DOCUMENT TEXT
* Begin *

Monday, Mar. 16, 1981

An Interview with Haig

The how and why behind America's mandate for change

Early one morning last week, TIME Correspondents Roberto Suro and Gregory Wierzynski were ushered into the wood-paneled office of Alexander Haig for the first on-the-record interview for a U.S. magazine that the Secretary of State has given since the Inauguration. The Secretary's pace has been exhausting for days, and his eyes were red from fatigue. But he was unhesitant, almost ebullient, throughout the 45-minute interview. He emphasized his points with a full panoply of theatrical gestures, everything from a stage whisper to his booming general's voice. Excerpts from his remarks:

Q. Are you pleased with the direction El Salvador has taken as a foreign policy issue?

A. I don't think the issue lends itself to assessments of personal gratitude or displeasure. We found an ongoing situation, an extension of what we've been seeing since Soviet proxy forces went into Angola during the Ford Administration. And you'll recall at that time it was the Legislative, not the Executive, Branch which prevented action designed to support those who were opposed to the Soviet-supported outcome. Since that time, we've been plagued with similar situations in Ethiopia, in South Yemen, North Yemen, Afghanistan, in Kampuchea [Cambodia]. And we now see a very clearly delineated Soviet-Cuban strategy to create Marxist-Leninist regimes in Central America --Nicaragua, El Salvador, Guatemala and Honduras in the first phase.

The problem here is a critical one for the American people and for those who share our values. That is, whether or not we are going to continue to turn our back on these illegal interventions or whether we are going to insist--as we, the Executive Branch, have been doing--that the future of El Salvador must be up to the people of El Salvador. That is the issue.

Q. Has El Salvador been overblown as a foreign policy issue?

A. I am concerned that with modern communications there is a penchant for episodic emphasis. It always includes the risk that we will lose sight of the forest for preoccupation with the trees.

* End *

THE REQUEST
Rewrite the passage of the Haig interview that begins at "The problem here" and ends after "is the issue.", replacing "illegal" with "unlawful".

DATASET
* Begin *

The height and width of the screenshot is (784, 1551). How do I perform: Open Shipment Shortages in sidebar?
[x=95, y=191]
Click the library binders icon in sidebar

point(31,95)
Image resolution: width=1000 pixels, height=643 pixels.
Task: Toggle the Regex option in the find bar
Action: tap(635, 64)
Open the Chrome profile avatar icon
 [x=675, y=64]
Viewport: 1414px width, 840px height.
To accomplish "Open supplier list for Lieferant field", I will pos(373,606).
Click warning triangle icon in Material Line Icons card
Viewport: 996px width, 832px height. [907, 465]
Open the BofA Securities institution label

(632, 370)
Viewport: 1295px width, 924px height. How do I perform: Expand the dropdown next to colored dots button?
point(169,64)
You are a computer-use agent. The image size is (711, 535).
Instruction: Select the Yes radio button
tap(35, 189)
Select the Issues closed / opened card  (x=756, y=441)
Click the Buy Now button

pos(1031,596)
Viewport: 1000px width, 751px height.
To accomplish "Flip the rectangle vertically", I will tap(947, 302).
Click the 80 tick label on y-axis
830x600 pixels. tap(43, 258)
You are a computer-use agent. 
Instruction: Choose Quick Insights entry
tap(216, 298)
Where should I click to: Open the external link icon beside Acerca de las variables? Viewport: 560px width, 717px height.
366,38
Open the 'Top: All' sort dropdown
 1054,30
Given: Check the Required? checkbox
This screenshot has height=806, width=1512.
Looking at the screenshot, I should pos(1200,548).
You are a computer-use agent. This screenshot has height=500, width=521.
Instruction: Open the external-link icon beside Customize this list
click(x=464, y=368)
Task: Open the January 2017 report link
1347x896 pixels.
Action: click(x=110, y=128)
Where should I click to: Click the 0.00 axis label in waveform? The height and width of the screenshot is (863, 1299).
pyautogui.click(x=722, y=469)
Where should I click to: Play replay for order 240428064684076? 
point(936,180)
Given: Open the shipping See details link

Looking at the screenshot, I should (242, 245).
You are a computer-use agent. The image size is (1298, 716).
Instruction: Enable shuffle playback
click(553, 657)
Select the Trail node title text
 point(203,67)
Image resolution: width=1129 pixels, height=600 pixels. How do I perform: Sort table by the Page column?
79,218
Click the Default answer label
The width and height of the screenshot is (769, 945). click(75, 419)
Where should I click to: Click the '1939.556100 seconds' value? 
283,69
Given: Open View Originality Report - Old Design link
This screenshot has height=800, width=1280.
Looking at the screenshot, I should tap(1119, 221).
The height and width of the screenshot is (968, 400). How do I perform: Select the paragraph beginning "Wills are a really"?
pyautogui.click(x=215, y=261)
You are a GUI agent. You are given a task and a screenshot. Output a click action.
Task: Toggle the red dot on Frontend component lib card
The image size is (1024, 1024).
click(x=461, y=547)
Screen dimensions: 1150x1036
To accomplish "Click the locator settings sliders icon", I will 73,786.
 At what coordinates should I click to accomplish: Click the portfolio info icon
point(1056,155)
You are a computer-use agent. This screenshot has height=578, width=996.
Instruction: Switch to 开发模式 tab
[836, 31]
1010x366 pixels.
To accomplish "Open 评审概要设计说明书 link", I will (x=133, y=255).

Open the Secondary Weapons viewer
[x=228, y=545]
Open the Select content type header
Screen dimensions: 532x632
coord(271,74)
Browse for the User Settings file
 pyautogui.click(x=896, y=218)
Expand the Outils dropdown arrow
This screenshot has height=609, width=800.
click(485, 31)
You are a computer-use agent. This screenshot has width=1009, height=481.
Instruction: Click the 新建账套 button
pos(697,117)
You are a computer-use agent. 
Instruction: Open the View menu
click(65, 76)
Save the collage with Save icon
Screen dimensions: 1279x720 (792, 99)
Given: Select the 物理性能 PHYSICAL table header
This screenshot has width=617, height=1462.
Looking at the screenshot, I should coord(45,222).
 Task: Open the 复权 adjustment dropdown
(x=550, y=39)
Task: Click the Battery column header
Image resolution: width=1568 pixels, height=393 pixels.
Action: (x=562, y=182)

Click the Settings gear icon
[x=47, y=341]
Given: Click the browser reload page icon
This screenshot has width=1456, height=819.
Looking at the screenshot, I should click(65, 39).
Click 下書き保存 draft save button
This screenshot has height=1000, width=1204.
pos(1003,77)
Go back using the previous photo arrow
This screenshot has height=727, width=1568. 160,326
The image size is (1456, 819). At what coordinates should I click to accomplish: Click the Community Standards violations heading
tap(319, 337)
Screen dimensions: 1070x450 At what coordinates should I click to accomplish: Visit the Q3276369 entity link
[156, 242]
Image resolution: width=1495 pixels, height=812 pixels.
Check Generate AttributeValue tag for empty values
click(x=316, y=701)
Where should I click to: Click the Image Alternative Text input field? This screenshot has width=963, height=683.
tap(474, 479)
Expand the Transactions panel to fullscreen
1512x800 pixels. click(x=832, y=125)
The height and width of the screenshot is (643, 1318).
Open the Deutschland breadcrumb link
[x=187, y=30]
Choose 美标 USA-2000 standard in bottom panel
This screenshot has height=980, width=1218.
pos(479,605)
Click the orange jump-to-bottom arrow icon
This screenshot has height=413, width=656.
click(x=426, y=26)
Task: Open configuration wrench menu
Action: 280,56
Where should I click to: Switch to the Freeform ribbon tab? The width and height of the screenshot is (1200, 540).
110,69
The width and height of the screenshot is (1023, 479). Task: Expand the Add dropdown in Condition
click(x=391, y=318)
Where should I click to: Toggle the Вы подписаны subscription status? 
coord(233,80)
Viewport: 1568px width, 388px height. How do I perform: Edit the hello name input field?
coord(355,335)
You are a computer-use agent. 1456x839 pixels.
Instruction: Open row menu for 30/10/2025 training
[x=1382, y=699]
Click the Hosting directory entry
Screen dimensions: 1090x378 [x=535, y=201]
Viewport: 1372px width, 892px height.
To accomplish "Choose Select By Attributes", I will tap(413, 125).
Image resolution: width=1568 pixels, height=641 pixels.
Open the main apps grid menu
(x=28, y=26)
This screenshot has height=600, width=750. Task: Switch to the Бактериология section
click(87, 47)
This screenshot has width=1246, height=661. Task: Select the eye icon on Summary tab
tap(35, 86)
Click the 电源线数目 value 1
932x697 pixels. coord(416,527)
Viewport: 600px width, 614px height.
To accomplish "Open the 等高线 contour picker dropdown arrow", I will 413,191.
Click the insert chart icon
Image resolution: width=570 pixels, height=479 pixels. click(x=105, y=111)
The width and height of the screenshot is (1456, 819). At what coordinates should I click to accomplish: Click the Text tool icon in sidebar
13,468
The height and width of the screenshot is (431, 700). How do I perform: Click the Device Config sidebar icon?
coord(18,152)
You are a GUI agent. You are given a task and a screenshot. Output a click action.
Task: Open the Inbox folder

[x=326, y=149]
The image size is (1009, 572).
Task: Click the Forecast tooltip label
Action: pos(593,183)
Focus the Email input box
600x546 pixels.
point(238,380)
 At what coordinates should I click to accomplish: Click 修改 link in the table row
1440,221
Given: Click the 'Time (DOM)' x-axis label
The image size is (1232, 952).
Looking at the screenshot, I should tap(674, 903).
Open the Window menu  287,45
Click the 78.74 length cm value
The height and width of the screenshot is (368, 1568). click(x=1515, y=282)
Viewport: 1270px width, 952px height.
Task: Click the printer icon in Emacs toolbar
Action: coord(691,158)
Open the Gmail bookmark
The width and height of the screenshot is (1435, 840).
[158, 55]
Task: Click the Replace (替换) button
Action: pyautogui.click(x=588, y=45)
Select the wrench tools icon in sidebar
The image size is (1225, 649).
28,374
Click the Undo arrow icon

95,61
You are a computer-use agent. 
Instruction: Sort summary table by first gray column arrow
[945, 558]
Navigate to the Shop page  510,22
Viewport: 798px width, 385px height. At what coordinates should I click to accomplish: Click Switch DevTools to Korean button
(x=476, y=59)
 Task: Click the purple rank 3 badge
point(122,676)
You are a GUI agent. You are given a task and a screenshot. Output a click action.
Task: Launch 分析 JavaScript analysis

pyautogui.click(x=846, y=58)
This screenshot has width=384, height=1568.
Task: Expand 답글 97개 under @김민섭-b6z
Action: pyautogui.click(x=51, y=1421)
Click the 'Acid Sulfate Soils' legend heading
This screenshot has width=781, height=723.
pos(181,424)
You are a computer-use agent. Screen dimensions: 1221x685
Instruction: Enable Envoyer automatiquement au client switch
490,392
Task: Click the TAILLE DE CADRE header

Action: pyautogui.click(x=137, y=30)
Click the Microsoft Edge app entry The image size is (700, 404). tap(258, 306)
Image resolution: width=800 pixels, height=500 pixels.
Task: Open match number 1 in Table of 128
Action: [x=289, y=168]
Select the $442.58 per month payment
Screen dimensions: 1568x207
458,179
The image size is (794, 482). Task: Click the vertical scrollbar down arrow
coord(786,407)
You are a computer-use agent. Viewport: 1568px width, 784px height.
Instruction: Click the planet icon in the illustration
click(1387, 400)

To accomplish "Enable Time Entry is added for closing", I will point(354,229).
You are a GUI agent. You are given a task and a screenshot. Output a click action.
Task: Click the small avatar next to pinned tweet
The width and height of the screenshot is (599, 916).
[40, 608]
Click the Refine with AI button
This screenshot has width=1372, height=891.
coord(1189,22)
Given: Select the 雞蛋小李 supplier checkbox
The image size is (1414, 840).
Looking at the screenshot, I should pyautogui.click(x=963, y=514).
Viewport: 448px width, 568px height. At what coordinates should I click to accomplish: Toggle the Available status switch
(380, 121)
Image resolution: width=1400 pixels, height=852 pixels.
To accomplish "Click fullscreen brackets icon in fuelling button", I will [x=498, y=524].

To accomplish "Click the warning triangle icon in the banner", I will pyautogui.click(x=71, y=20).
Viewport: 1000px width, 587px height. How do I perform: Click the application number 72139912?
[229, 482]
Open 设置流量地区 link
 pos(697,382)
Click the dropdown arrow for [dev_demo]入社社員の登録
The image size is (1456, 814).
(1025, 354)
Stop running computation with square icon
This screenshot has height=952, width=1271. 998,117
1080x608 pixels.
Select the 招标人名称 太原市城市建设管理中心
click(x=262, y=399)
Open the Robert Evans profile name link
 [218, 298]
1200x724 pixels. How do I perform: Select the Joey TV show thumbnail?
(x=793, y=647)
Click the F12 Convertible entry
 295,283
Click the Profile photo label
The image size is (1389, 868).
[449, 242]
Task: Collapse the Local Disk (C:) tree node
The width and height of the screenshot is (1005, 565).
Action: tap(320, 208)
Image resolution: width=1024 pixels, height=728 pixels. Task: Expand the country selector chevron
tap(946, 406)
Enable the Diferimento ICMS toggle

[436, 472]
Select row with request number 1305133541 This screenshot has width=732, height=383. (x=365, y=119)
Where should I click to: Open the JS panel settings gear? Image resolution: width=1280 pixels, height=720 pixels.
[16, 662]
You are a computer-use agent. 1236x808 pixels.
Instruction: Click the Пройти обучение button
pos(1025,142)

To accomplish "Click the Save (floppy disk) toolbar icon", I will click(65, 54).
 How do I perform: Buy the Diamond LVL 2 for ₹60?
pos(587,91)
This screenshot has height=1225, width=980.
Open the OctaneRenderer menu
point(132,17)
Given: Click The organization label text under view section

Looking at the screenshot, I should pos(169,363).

* End *

CORRECT RESPONSE
The problem here is a critical one for the American people and for those who share our values. That is, whether or not we are going to continue to turn our back on these unlawful interventions or whether we are going to insist--as we, the Executive Branch, have been doing--that the future of El Salvador must be up to the people of El Salvador. That is the issue.